Agora resta à nossa alma transcender e passar, pela consideração destas coisas, não apenas além deste mundo sensível, mas também além de si mesma. Nesta passagem, Jesus Cristo é o caminho e a porta (cf. Jo 14,6 e 19,7), a escada e o veículo. É como o Propiciatório colocado sobre a arca de Deus (cf. Êx 25,20) e o “mistério oculto desde os séculos” (Ef 3,9).
2 Quem volta totalmente sua face para este Propiciatório e olha com fé, esperança e caridade, com devoção, admiração e gozo, com veneração, louvor e júbilo, a Jesus Cristo suspenso na Cruz, este celebra a Páscoa com Ele, isto é, a passagem (cf. Êx 12,11). Assim, usando a vara de sua Cruz, ele passa o Mar Vermelho e sai do Egito para entrar no deserto (cf. Êx 14,16 ss). Lá degusta um “maná escondido” (cf Êx 16,15 e Apoc 2,17) e repousa com Cristo na tumba, como se estivesse morto às coisas exteriores, experimentando, porém — o quanto é possível nesta vida — a palavra dita na Cruz ao ladrão que estava ao lado de Cristo: “Hoje estarás comigo no Paraíso” (Lc 23,43).
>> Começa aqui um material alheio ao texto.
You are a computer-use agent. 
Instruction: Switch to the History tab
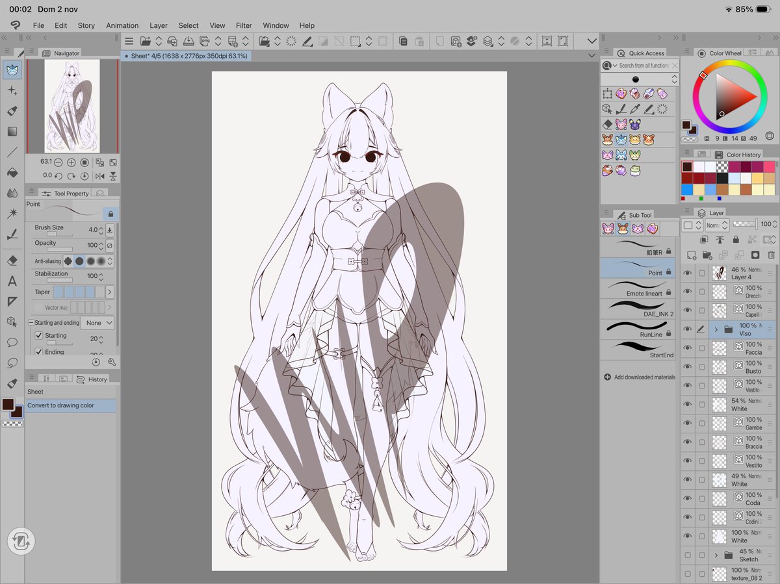[98, 379]
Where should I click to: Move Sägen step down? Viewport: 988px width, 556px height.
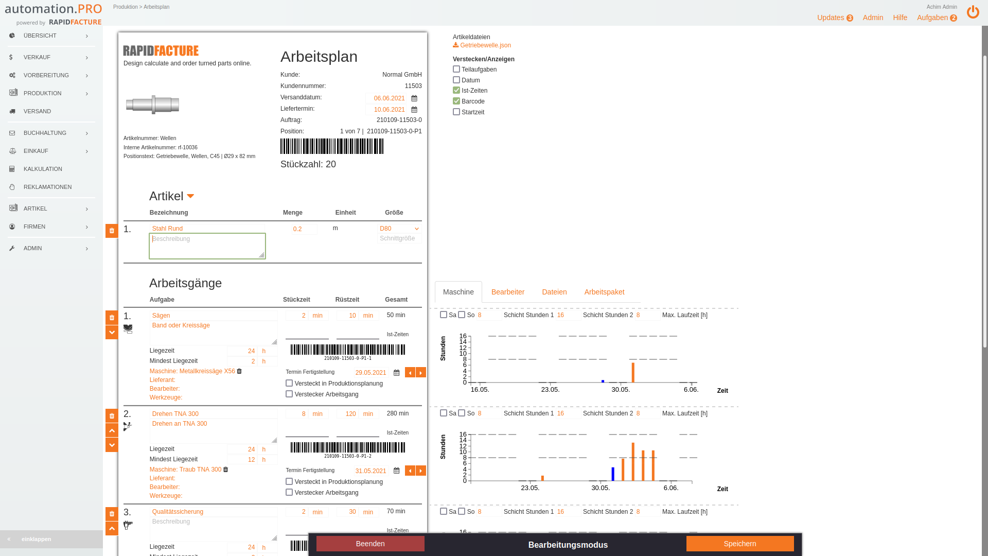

3 Isto também foi dado a conhecer ao bem-aventurado Francisco, quando, no arrebatamento de sua contemplação sobre o cume do Monte Alverne (onde meditei as linhas que aqui escrevi), apareceu-lhe um Serafim de seis asas pregado a uma cruz, segundo eu e muitos outros ouvimos dum companheiro que então encontrava-se com ele. Aqui ele passou a Deus pelo arrebatamento de seu êxtase e tornou-se modelo da perfeita contemplação, como antes o fora da ação.
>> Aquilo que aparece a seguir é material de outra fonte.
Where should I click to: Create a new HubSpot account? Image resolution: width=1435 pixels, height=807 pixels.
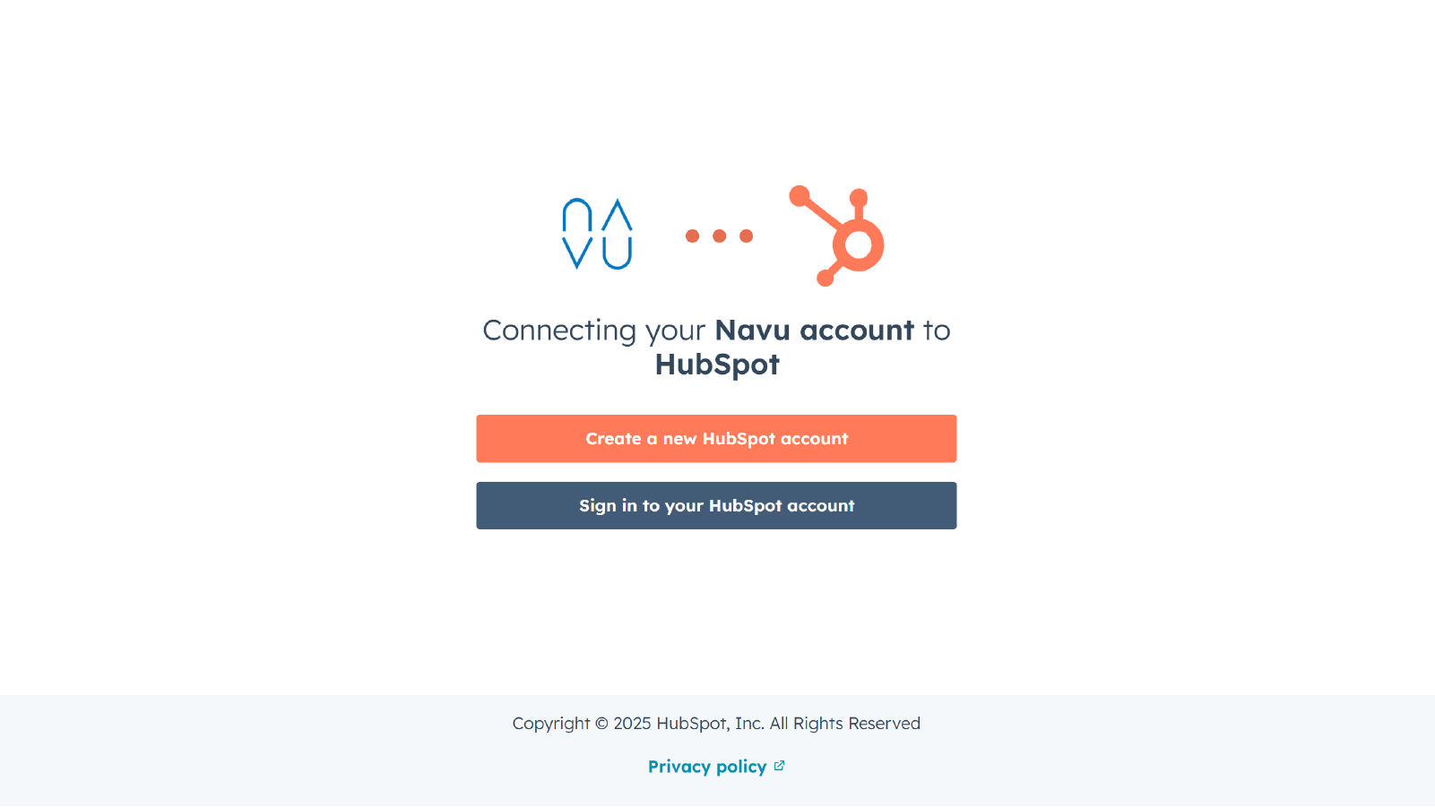point(716,439)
Qual novo Jacó, foi mudado em Israel (cf. Gn 35,10), querendo Deus assim convidar, mais com o seu exemplo do que com sua palavra, a todos os homens verdadeiramente espirituais a tentarem uma passagem semelhante e a se elevarem até o arrebatamento.
4 Para que esta passagem, porém, seja perfeita, é mister abandonar todas as operações intelectuais, transportar e transformar em Deus o nosso mais profundo afeto. É este um dom místico e secretíssimo que “ninguém conhece, senão quem o recebe” (Apoc 2,17). Nem o recebe, senão quem o deseja. Nem o deseja, senão quem está inflamado profundamente pelo fogo do Espírito Santo que Jesus Cristo enviou à terra (cf. Lc 12,49).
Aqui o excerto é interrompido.